From the above plots and statistics there are a variety of distributions with a large range of scales, many having a positive skewness (e.g. the MDVP and shimmer measures) and others having a more normal unskewed distribution (e.g. D2, DFA, HNR & spread measures).

## 1.2 Partitioning Data <a name="1.2"/>

In [None]:
# Perform 80/20 train test split
train, test = model_selection.train_test_split(data,
                                               test_size=0.2,
                                               train_size=0.8)
train = train.reset_index(drop=True)
test = test.reset_index(drop=True)

train_y = train['status']
test_y = test['status']

train_x = train.drop(columns=['name', 'status'])
test_x = test.drop(columns=['name', 'status'])

## 1.3 Scaling and Normalisation <a name="1.3"/>

As per [this answer](https://stats.stackexchange.com/questions/255765/does-random-forest-need-input-variables-to-be-scaled-or-centered) from StackExchange, no scaling or normalisation is required on data using a random forest classifier:

>Random Forests are based on tree partitioning algorithms.
>
>As such, there's no analogue to a coefficient one obtain in general regression strategies, which would depend on the units of the independent variables. Instead, one obtain a collection of partition rules, basically a decision given a threshold, and this shouldn't change with scaling. In other words, the trees only see ranks in the features.

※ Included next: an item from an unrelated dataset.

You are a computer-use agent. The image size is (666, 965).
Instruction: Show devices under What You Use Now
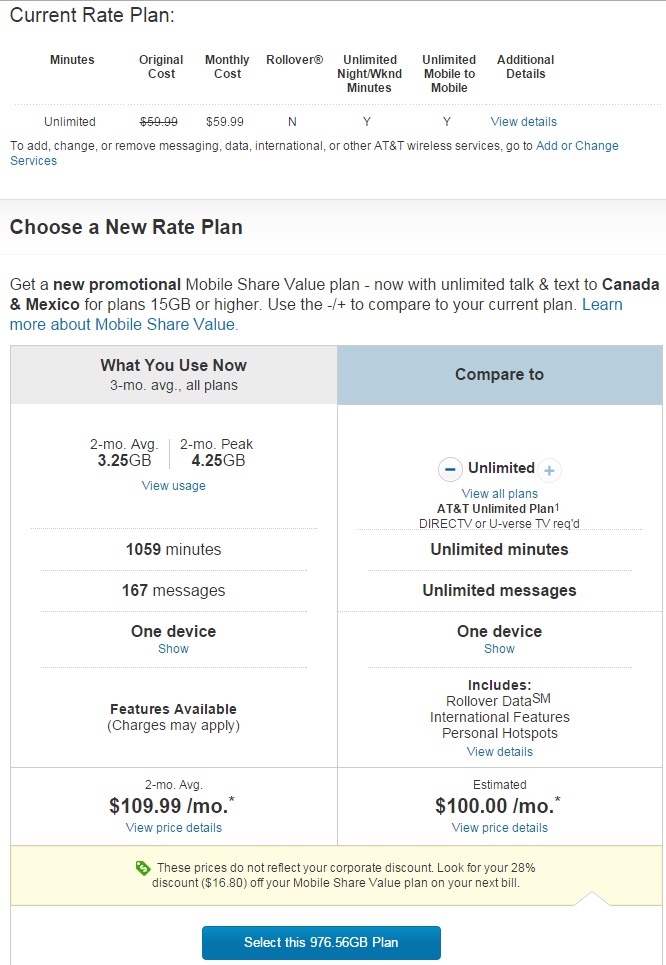coord(174,649)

# 2. Classification <a name="2"/>

In [None]:
def print_metrics(clf: Any,  # pretrained classifier
                  test_x: pd.DataFrame, test_y: pd.Series,
                  clf_name='Classifier') -> None:
    """
    Run prediction using provided trained classifier and show confusion matrix, accuracy and f1 scores. 
    """
    
    # Run classifier prediction
    pred_y = clf.predict(test_x)
    
    # Calculate accuracy & F1 score
    accuracy = metrics.accuracy_score(test_y, pred_y)
    f1 = metrics.f1_score(test_y, pred_y, average='weighted')
    # Place in dataframe for prettier printing
    scores = pd.DataFrame(data=[[accuracy, f1]],
                          index=[""],
                          columns=['Accuracy', 'F1 Score'])
    
    # Display confusion matrix and metric scores
    metrics.plot_confusion_matrix(clf, test_x, test_y, 
                              normalize='true',
                              cmap=plt.cm.Blues,)
    print(f"{clf_name} Metrics\n")
    print(f"{scores}\n")
    print(f"Confusion Matrix")

In [None]:
clf1 = ensemble.RandomForestClassifier(n_estimators=100, criterion='gini').fit(train_x, train_y)
clf2 = ensemble.RandomForestClassifier(n_estimators=10, criterion='gini').fit(train_x, train_y)

In [None]:
print_metrics(clf1, test_x, test_y, 'Random Forest 1')

In [None]:
print_metrics(clf2, test_x, test_y, 'Random Forest 2')

# 3. Conclusion <a name="3"/>

As there was no obvious difference between the two split quality criterion parameters (gini & entropy), the default of gini was used for both classifiers. The hyperparameter that was varied was the n_estimators parameter, which specifies the number of trees in the forrest. The first using sklearn's default of 100 has relatively stable performance (with both measures usually aroung 85%); the second classifier uses a value of 10, this results in more varied performance (generally 80-95%) but on average higher accuracy and f1 scores. This suggests the classifier with more trees (classifier 1) has a tendency to overfit and classifier 2 with less trees is generalising better.